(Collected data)
####

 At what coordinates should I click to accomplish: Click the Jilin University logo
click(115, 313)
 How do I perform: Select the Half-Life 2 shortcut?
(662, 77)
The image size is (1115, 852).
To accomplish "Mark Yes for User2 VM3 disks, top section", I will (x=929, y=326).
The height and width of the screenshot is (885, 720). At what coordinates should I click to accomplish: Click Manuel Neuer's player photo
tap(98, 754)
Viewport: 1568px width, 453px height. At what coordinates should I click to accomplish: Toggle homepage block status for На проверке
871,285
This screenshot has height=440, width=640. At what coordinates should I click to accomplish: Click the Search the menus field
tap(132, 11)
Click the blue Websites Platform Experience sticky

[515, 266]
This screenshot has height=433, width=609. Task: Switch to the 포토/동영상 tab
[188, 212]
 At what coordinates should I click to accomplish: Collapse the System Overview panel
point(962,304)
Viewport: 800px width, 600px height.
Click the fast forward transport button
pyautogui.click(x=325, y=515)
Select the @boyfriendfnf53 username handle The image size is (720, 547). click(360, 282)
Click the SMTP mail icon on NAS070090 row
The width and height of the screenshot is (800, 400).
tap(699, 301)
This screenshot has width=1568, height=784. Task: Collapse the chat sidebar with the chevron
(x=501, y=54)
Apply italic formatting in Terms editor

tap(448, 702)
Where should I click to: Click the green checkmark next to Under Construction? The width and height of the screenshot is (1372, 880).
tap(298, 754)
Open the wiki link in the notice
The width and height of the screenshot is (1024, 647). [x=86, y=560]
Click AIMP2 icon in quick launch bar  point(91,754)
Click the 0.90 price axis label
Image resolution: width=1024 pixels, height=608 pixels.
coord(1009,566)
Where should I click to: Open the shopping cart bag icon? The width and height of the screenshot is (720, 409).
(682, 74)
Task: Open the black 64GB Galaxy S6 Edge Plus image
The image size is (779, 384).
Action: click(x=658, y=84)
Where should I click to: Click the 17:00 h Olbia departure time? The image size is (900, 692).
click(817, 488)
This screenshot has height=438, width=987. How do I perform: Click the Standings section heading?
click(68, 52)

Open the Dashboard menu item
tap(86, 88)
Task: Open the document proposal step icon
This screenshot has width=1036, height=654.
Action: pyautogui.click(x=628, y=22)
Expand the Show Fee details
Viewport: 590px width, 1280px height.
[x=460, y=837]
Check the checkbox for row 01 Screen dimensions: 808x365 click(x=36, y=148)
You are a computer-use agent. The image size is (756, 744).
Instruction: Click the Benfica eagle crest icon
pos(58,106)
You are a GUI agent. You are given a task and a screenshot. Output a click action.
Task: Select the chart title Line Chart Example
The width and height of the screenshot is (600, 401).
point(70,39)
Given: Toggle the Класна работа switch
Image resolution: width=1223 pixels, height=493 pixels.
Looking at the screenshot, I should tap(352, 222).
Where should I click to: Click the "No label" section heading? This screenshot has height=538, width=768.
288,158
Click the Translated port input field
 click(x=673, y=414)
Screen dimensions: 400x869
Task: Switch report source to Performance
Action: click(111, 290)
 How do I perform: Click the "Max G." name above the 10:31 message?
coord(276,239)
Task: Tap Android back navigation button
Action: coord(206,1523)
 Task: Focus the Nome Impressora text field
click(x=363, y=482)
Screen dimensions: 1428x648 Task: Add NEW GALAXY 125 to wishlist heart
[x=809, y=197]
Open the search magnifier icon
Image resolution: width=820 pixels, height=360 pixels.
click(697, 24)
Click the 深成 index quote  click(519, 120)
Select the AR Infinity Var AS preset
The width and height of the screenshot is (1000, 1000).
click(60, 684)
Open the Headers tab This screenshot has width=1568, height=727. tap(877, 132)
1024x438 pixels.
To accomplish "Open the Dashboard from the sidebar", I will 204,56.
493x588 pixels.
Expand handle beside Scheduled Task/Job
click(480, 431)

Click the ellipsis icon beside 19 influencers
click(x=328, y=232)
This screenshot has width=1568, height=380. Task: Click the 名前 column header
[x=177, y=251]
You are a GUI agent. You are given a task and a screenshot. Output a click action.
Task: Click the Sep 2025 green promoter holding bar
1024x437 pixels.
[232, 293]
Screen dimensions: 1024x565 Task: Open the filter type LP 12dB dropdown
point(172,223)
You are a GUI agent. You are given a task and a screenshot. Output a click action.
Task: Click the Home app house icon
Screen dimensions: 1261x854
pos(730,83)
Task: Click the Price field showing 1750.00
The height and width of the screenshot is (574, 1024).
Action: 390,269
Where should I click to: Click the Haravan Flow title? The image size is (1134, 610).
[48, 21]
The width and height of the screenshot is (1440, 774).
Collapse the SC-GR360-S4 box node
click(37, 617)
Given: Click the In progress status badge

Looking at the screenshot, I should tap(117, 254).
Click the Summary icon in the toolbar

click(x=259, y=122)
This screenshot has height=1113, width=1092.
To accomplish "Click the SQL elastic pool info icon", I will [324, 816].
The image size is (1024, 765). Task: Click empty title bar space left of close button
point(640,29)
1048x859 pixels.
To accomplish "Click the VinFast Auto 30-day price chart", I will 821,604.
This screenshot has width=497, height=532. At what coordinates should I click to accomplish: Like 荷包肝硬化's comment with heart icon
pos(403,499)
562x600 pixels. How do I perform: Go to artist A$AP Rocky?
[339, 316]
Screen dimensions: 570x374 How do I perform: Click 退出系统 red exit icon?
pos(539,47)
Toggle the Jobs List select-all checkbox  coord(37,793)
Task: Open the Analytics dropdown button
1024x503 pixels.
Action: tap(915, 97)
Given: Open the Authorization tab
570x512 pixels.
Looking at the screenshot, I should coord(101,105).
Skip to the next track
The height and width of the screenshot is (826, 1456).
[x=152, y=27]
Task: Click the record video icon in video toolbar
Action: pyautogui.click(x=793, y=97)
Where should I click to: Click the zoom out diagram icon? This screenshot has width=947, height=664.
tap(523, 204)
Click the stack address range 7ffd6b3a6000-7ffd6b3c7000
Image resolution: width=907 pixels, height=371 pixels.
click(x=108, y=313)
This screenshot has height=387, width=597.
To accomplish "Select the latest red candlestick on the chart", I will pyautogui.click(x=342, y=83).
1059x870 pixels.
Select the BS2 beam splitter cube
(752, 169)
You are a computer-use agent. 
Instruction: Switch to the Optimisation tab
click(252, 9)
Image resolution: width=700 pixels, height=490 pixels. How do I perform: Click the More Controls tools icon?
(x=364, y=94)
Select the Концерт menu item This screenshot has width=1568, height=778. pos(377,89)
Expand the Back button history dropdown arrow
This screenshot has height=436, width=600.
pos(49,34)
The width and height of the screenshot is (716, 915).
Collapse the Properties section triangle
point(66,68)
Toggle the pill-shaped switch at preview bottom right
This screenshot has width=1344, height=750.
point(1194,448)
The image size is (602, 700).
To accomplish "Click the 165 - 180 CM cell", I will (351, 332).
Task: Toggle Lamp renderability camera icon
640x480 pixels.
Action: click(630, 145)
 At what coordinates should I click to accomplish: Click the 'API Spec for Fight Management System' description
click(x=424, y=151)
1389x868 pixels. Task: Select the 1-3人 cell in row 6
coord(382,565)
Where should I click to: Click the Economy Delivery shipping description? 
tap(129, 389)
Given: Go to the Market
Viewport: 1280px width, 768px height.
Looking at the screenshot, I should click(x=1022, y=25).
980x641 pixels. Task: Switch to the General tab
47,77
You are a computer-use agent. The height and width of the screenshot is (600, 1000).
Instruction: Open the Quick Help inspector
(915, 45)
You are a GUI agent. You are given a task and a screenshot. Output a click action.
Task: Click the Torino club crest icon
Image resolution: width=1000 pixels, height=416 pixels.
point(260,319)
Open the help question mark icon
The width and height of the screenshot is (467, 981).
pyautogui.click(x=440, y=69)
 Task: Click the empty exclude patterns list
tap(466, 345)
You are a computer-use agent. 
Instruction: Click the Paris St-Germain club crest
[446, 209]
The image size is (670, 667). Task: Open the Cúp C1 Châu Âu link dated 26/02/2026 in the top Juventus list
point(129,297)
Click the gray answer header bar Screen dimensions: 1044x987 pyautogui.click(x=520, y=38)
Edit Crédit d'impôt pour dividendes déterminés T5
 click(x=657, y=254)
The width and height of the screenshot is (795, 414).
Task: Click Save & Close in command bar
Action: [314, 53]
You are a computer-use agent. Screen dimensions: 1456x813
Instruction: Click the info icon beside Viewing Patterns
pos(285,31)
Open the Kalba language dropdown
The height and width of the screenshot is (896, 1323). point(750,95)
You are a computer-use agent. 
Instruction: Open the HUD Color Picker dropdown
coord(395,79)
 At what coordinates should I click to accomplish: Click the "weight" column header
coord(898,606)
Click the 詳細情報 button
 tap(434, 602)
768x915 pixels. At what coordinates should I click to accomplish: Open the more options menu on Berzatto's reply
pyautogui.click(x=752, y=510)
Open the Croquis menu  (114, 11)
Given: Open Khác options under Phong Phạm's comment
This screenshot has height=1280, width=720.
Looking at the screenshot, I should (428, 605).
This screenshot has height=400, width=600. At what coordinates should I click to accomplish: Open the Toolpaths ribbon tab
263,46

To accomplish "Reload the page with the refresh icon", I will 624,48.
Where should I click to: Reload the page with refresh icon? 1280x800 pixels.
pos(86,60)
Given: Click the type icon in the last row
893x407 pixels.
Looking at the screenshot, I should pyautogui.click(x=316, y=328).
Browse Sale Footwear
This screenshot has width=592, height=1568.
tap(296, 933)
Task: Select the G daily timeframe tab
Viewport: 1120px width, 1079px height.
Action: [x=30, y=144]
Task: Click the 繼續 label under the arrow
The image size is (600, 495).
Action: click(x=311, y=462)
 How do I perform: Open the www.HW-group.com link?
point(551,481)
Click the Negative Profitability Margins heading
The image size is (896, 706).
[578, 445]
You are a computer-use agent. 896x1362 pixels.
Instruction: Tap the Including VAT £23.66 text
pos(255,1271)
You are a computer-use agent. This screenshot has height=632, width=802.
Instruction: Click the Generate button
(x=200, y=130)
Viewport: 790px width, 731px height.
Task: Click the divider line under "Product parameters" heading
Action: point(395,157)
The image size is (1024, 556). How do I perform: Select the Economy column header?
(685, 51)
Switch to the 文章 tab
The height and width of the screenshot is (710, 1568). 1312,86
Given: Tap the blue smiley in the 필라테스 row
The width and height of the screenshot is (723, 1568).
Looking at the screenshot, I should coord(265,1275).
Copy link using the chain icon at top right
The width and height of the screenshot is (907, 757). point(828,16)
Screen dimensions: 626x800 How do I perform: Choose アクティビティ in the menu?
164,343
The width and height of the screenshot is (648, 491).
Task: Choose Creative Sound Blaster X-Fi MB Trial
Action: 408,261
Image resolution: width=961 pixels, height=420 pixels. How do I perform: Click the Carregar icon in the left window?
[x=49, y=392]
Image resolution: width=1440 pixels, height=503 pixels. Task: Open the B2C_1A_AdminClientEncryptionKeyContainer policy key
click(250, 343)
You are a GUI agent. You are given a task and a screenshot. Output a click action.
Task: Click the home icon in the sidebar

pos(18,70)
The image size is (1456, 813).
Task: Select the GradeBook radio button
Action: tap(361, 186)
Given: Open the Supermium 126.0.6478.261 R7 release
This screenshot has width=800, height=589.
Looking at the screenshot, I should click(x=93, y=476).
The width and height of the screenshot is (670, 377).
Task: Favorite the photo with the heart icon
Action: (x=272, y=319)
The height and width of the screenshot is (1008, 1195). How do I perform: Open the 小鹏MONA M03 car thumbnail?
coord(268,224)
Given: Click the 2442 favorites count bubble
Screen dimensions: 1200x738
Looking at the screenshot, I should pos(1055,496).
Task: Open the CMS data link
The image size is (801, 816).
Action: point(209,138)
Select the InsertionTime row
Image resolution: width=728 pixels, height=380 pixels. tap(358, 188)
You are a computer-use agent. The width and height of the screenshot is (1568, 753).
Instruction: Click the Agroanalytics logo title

####

**Task prompt:** Respond with one number, the count of lines in the data that hold the string "checkbox".

**Output for this exercise:** 2